DEV Community

Cover image for Deequ: Your Data's BFF
Abdul Raheem for AWS Community Builders

Posted on

Deequ: Your Data's BFF

Data quality is crucial for reliable applications, whether you’re training accurate machine learning models or ensuring that your insights and decisions are based on trustworthy and accurate data. Issues like missing values, data distribution shifts, and incorrect data can lead to malfunctions, inaccurate machine-learning models, and bad business decisions.

What is Deequ and Why It’s Important?

Deequ is a library built on Apache Spark that allows you to create "unit tests for data," helping you check and measure data quality in large datasets. Deequ is used internally at Amazon to ensure the quality of various large production datasets.

Where in AWS, relevant team members set data quality constraints, and the system regularly checks metrics and enforces rules, pushing datasets to ML models upon success.

Image Source: AWS

The best part is If we own a large number of datasets or if our dataset has many columns, it may be challenging for us to manually define appropriate constraints. Deequ can automatically generate some useful constraints by analyzing the data distribution. It begins with data profiling and then applies a series of rules to the results. We will see that in detail in the practical part.

Moreover, Deequ leverages Spark to compute and provide direct access to data quality metrics like completeness and correlation through an optimized set of aggregation queries.

Purpose of Using Deequ?

Deequ's purpose is to "unit-test" data to find errors in an early stage before the data gets fed to consuming systems or machine learning algorithms.
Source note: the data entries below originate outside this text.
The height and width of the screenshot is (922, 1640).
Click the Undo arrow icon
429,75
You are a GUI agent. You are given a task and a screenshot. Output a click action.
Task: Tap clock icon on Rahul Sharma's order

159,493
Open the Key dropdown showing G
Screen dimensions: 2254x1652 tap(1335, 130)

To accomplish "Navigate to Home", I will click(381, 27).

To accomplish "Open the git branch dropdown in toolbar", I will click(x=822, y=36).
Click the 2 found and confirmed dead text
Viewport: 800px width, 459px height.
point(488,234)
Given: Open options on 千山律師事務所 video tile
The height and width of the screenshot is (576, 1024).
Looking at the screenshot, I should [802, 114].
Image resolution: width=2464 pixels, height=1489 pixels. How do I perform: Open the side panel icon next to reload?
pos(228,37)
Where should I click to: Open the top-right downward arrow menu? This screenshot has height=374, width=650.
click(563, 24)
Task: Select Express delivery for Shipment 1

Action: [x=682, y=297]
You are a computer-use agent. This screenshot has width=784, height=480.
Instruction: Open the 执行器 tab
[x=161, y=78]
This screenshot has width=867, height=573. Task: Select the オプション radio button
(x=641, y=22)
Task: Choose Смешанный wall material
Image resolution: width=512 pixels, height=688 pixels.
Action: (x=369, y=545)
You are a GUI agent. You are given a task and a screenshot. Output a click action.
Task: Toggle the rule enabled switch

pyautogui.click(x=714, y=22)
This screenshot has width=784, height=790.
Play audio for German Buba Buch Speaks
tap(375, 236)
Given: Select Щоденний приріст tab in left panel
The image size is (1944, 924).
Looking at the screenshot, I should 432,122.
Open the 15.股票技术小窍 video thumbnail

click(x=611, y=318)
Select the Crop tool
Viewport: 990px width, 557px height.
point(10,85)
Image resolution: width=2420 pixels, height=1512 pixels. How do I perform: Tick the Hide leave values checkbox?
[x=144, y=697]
Some of the benefits of using Deequ are as follows:

  1. Early data error detection
  2. Improve data reliability and trustworthiness
  3. Automated data validation
  4. Improved data integrity
  5. Streamlined data profiling
  6. Integration with Spark(scalability + efficiency)

Ideal Datasets for Deequ?

Deequ is useful for datasets that are meant to be consumed by machines or for tasks involving data analysis, or in simple words we can use Deequ for any dataset that can fit into a Spark dataframe.

This includes data stored in tables, such as spreadsheets, or databases with a well-defined schema. Deequ confirms the data quality by applying pre-defined constraints or automated constraints to ensure consistency, accuracy, and completeness. It’s specifically designed for structured data with clearly defined attributes. That is why It's designed for data with a clear structure and defined attributes.

Important: Deequ's strength lies in handling massive datasets efficiently. Its distributed processing power will not be fully utilized with a few thousand rows dataset. Setting up and managing Spark clusters can add overhead, potentially slowing down the overall processing pipeline. The advantage of automated checks and scalability wouldn't be relevant for such a small size. Because we can achieve similar results with lower computational cost and minimal manual efforts.

Deequ excels at ensuring data quality in batch data processing rather than streaming data.

Pros & Cons of Deequ

Before diving into Deequ, it’s important to weigh its pros and cons to understand how it fits your data quality needs and what challenges you might face.

Pros:

  1. Declarative API: Easy to use, we specify what we expect the data to look like or behave rather than writing complex validation checks manually.
    Example: Instead of writing complex code to check if a column has missing values, we can simply say "This column should not have missing values" in Deequ's declarative language. This makes it easier for our team to understand and maintain our data validation checks.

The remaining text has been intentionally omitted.